If anything, LG gives GM access to quite a bit of technology. Founded in 1947, LG is a sprawling conglomerate with expertise in communications, computing, LCD screens, software, plastics, air conditioning and other products. Revenue in 2010 came to around $89 billion. It has often played second fiddle to Samsung, but in the past decade it is safe to say that both companies have emerged from the middle of the pack to set the agenda for many segments of the consumer electronics industry. LG is also known for its high-quality manufacturing and its take-no-prisoners attitude toward competitors.

One area of potential cooperation could lay in chassis and body materials. The U.S. and other nations have passed more stringent automobile mileage standards in recent years. The fleet MPG for new cars is supposed to hit 54.5 miles per gallon by 2025. Shedding weight from cars will likely become one of the primary means for hitting that target, according to, among others, Gordon Murray, CEO of Gordon Murray Designs and a noted Formula One designer. Murray, for instance, has developed a system for producing cars from materials that cut 50 percent of the weight and massively reduce the factory footprint.

Car manufacturers will thus have to start swapping steel for aluminum and industrial plastics. LG Chem has an extensive cookbook for materials. (For more on the technologies that car makers will likely adopt to hit their mileage goals, click here.)

GM rival Ford, of course, has pals in electronics, too. Ford works with Microsoft on in-car telematics and uses Google APIs to improve the range on its electric vehicles. (Meanwhile, Toyota and Tesla Motors work with Panasonic.)

Interestingly, A123 Systems earlier this month announced that it had landed a deal to supply batteries for a GM car. A123 fanboys gushed at the news.
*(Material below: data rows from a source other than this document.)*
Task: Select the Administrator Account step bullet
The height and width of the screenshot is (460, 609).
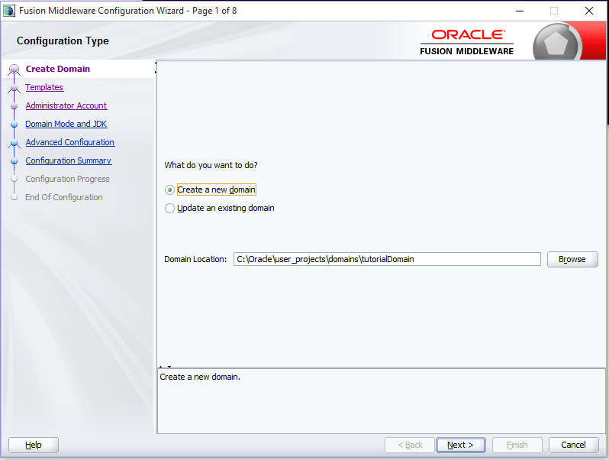Action: 14,106
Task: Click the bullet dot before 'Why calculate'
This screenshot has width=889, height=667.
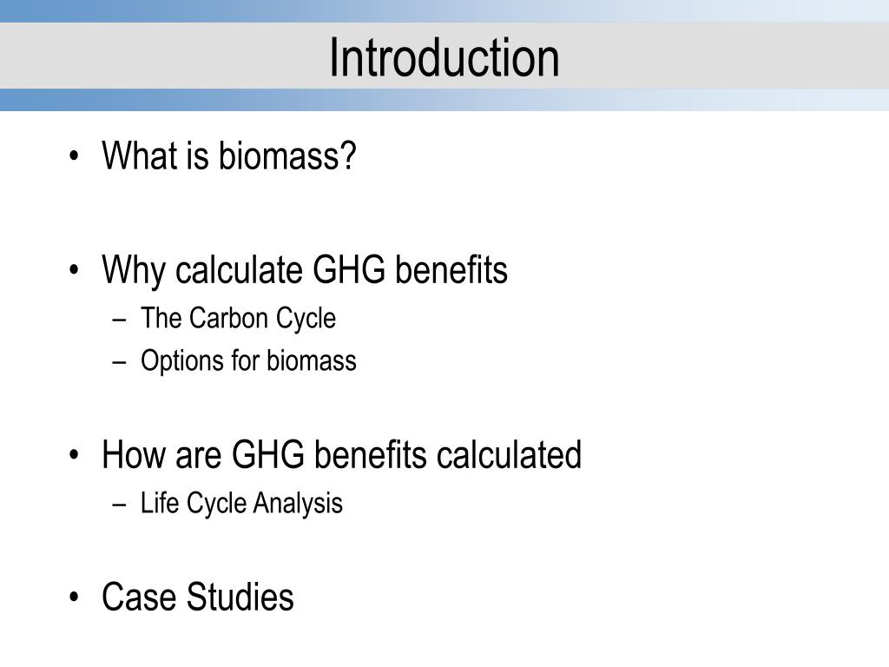Action: 74,270
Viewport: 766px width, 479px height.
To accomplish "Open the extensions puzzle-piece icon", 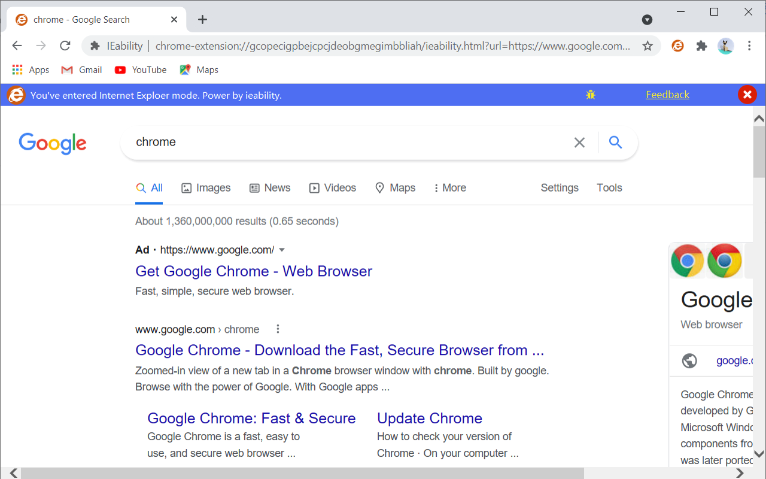I will click(701, 46).
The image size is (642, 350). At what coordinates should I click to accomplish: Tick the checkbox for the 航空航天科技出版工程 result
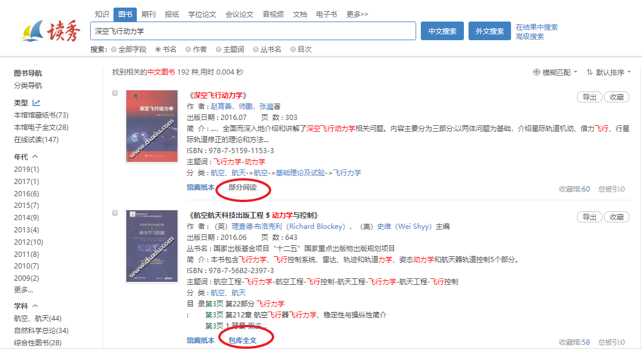coord(115,213)
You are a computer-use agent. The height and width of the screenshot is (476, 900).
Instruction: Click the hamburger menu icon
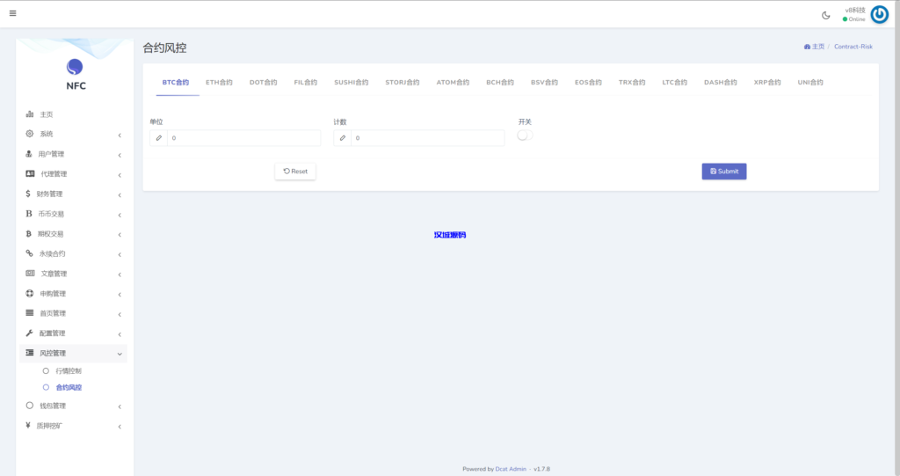[x=12, y=13]
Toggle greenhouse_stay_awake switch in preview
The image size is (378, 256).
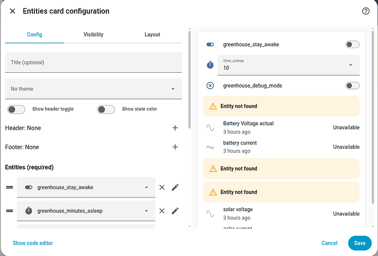[x=352, y=44]
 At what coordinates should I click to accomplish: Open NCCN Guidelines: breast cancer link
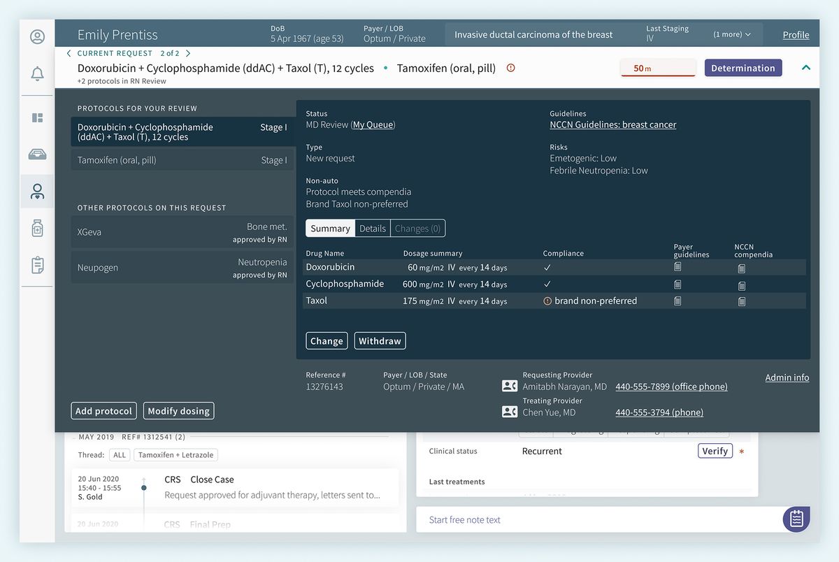(x=612, y=125)
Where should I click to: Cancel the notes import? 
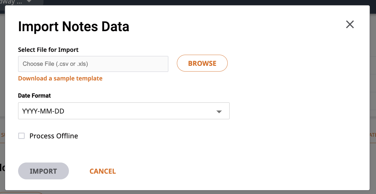pos(103,171)
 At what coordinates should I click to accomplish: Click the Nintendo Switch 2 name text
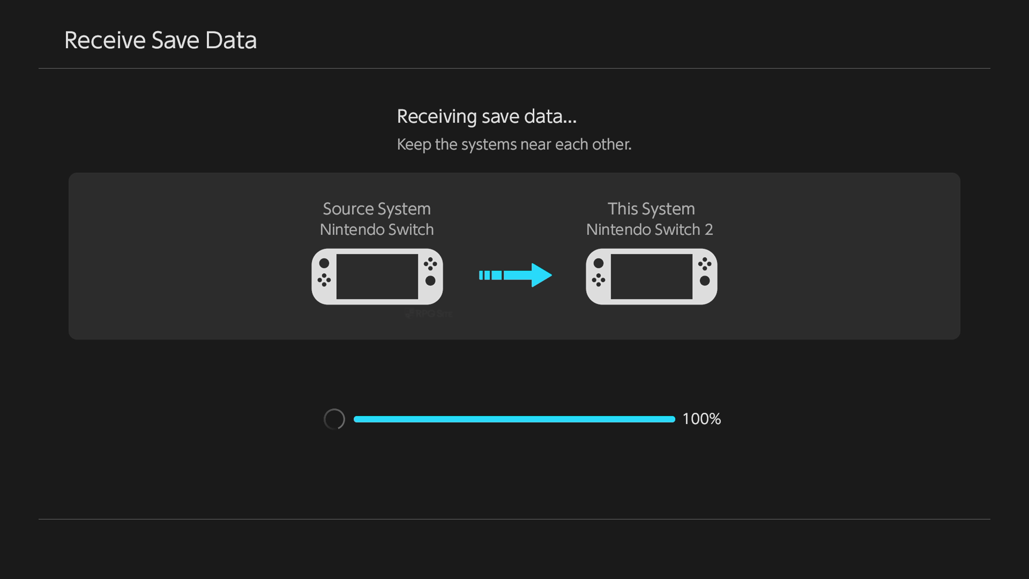click(x=650, y=230)
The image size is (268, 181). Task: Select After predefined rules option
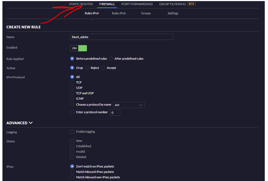coord(111,59)
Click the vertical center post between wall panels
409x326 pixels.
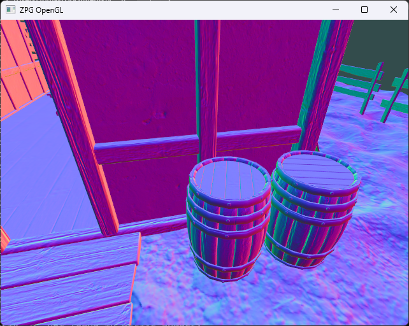pyautogui.click(x=207, y=83)
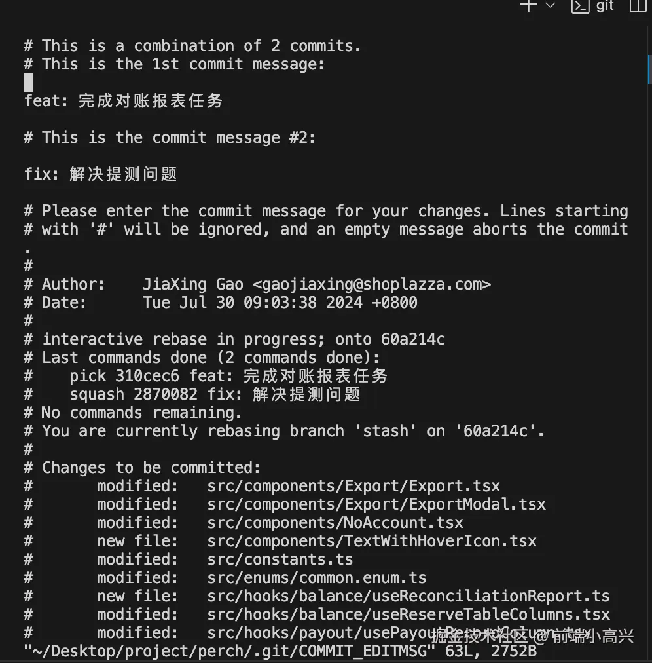Click the terminal prompt icon beside git
The width and height of the screenshot is (652, 663).
[580, 6]

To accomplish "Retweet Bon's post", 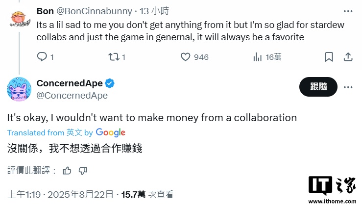I will (x=113, y=57).
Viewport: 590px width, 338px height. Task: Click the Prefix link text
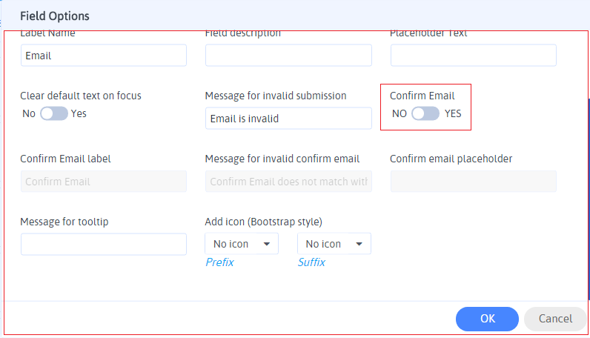(x=219, y=262)
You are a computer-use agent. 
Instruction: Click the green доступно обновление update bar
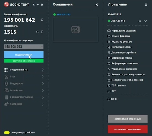pyautogui.click(x=24, y=61)
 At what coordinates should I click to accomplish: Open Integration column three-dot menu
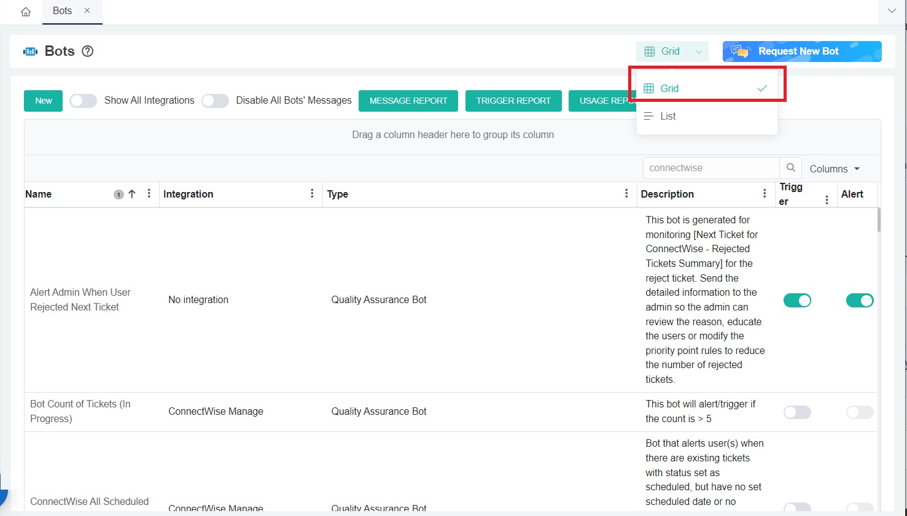coord(312,194)
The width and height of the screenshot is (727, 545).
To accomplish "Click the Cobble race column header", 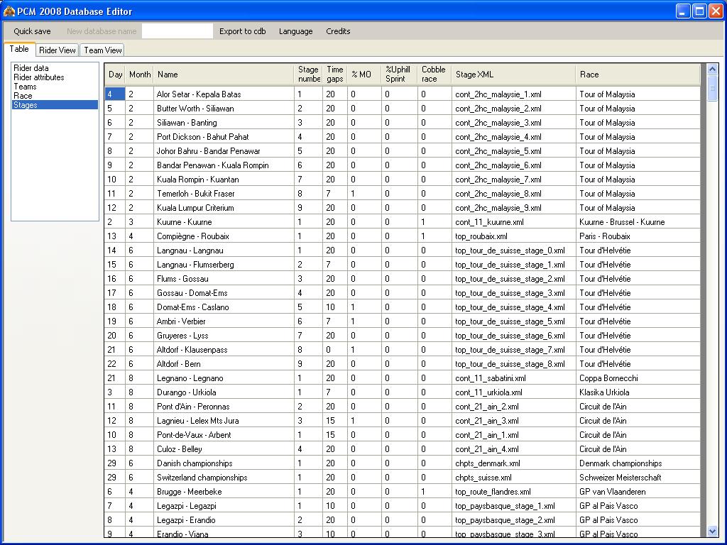I will click(x=434, y=75).
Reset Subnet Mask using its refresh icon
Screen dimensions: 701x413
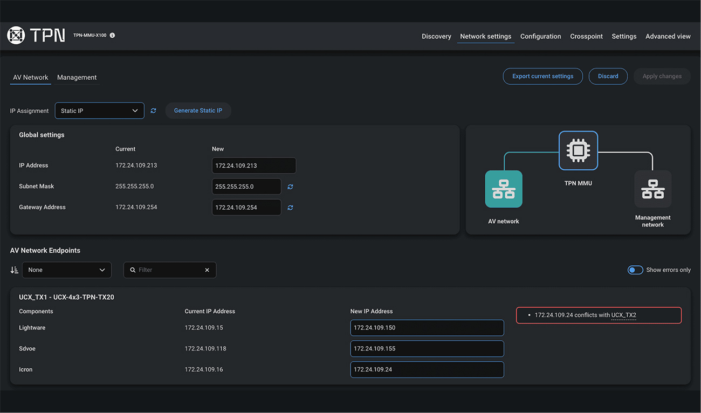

We were a little more cautious. With GM and LG in a love embrace, it will become that much harder for A123. A123, after all, lost the Volt contract to LG. GM recently announced it would produce a hybrid version of the Cadillac Converj, otherwise known as the world's ugliest luxury car. The Cadillac is not mentioned in today's LG announcement. Perhaps A123 is working with GM on that car. But in any case, getting GM's business is not going to be easy for any competitors.